|The X-Files episode|
|Episode no.||Season 7|
|Directed by||Vince Gilligan|
|Written by||Vince Gilligan|
|Original air date||May 14, 2000|
|Running time||44 minutes|
"Je Souhaite" is the twenty-first and penultimate episode of the seventh season of the science fiction television series The X-Files. It premiered on the Fox network in the United States on May 14, 2000. It was written and directed by Vince Gilligan. The episode is a "Monster-of-the-Week" story, unconnected to the series' wider mythology. "Je Souhaite" earned a Nielsen household rating of 8.2, being watched by 12.79 million people in its initial broadcast, and received mostly positive reviews from critics. The title means "I Wish" in French.
The show centers on FBI special agents Fox Mulder (David Duchovny) and Dana Scully (Gillian Anderson) who work on cases linked to the paranormal, called X-Files. Mulder is a believer in the paranormal, while the skeptical Scully has been assigned to debunk his work. In this episode, Mulder and Scully encounter a man and his physically disabled brother who lead the agents to an indifferent genie whose willingness to grant wishes belies a deeper motive.

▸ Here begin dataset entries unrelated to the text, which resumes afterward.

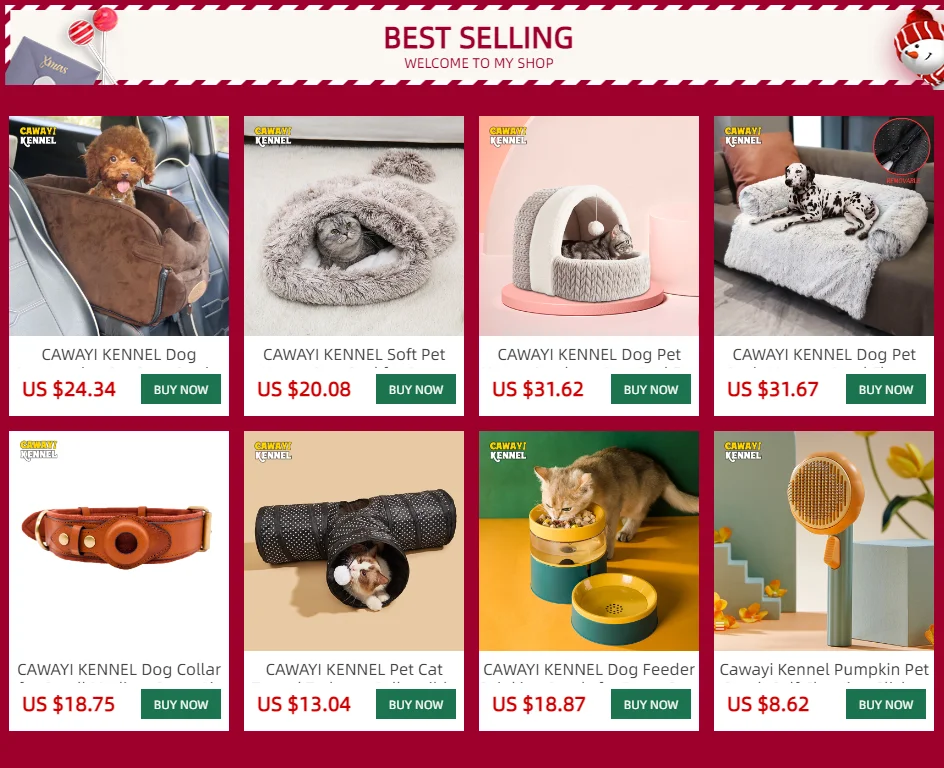Open the brown dog car seat thumbnail
The image size is (944, 768).
pyautogui.click(x=119, y=226)
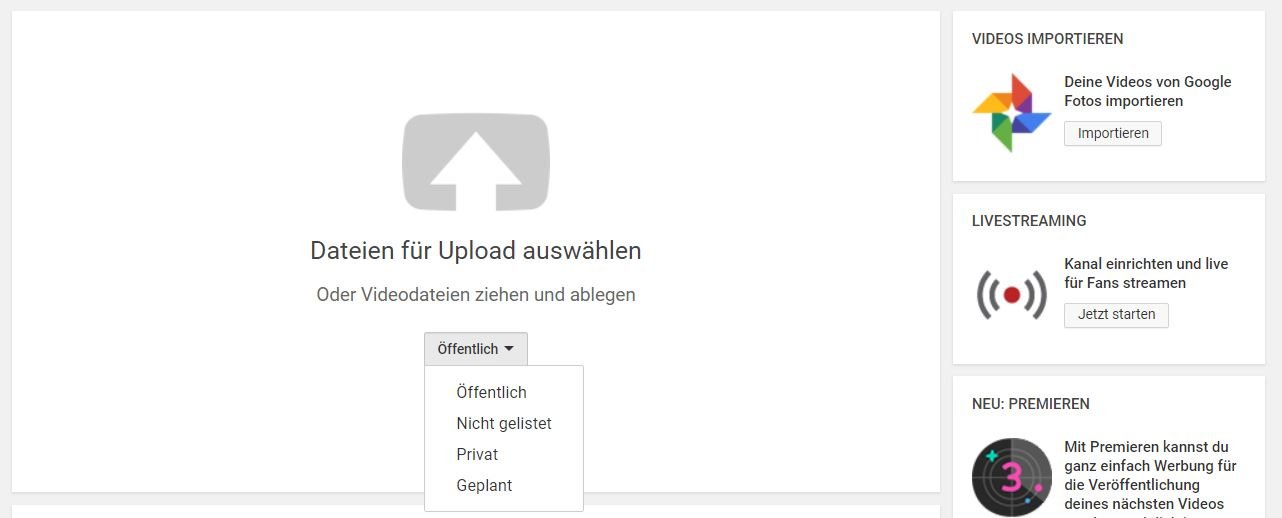
Task: Collapse the Öffentlich privacy dropdown button
Action: point(476,349)
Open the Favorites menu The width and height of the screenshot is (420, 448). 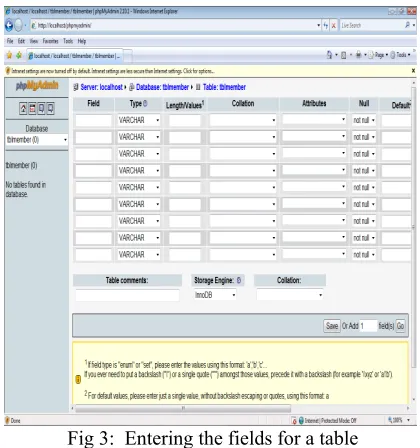[50, 41]
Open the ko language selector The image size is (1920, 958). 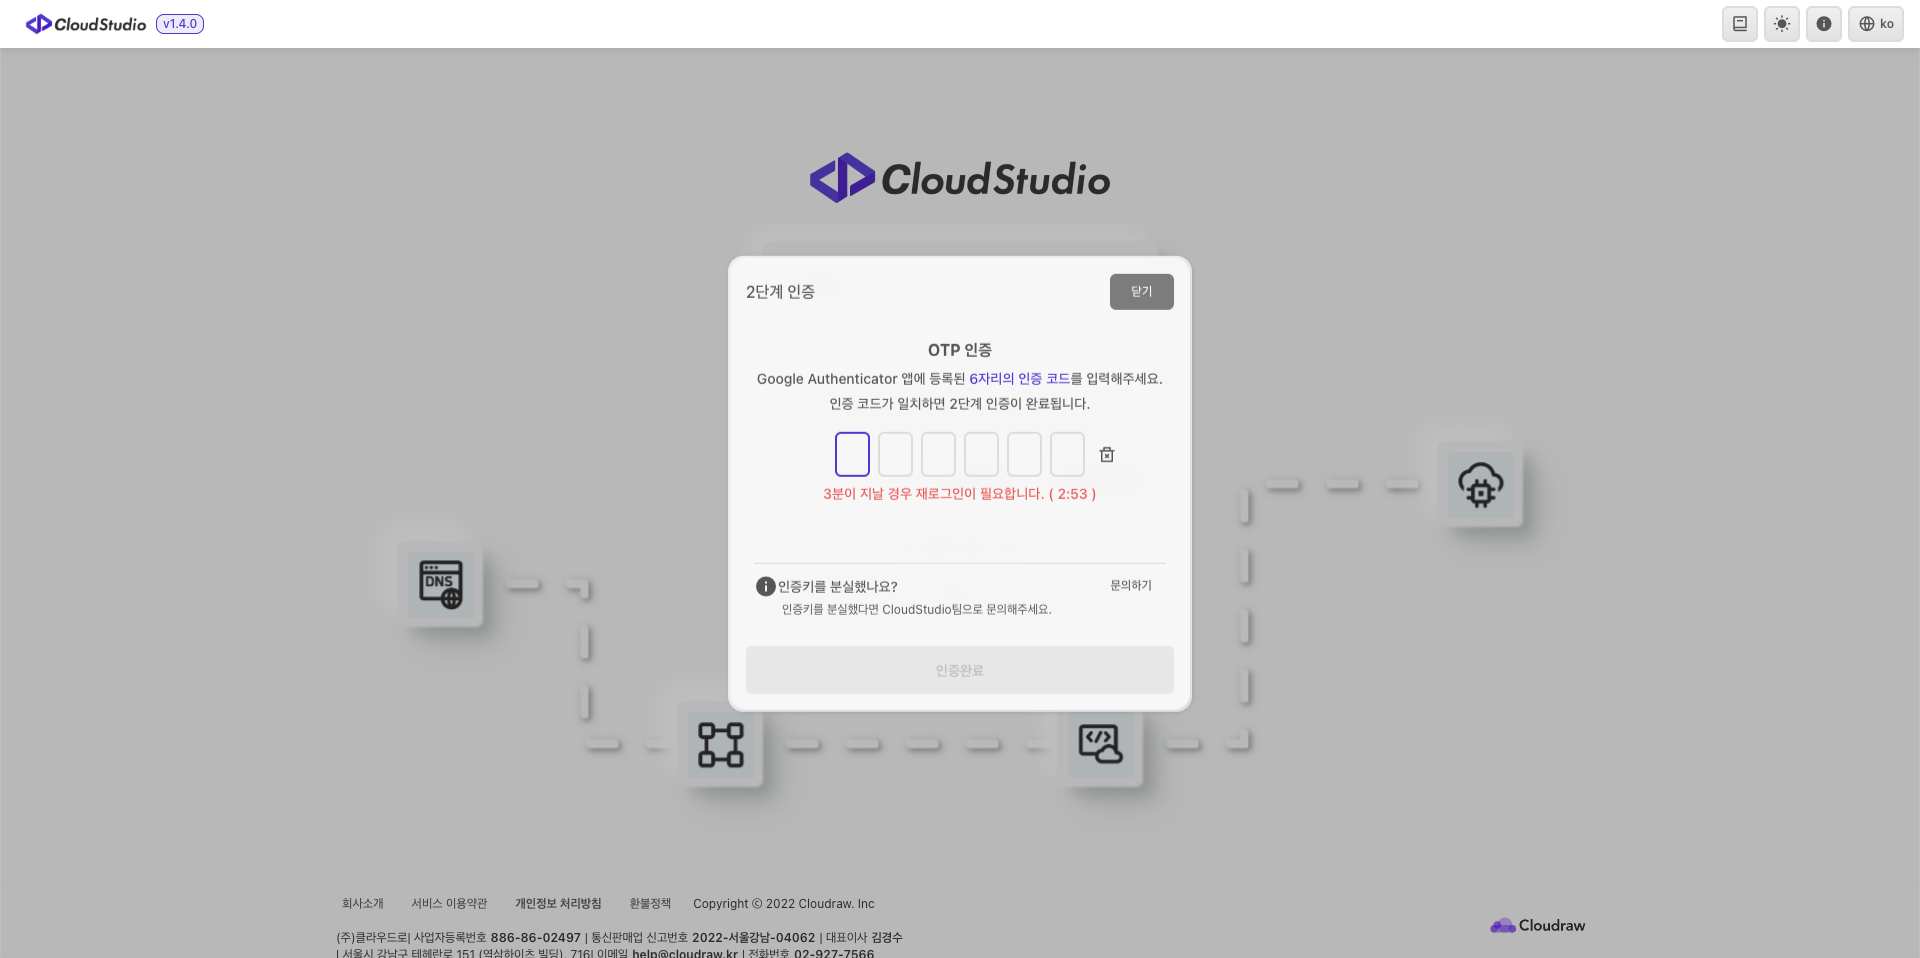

"Je Souhaite" was Gilligan's directorial debut. Originally, the script was supposed to be a "stark and scary" story, but Gilligan relented and wrote a humorous tale about a genie. The episode featured several elaborate "genie effects" that were created through digital technology; this included manipulating stock footage of former American president Richard Nixon and Italian dictator Benito Mussolini. One scene in the episode required the producers to block off eight blocks of downtown Los Angeles.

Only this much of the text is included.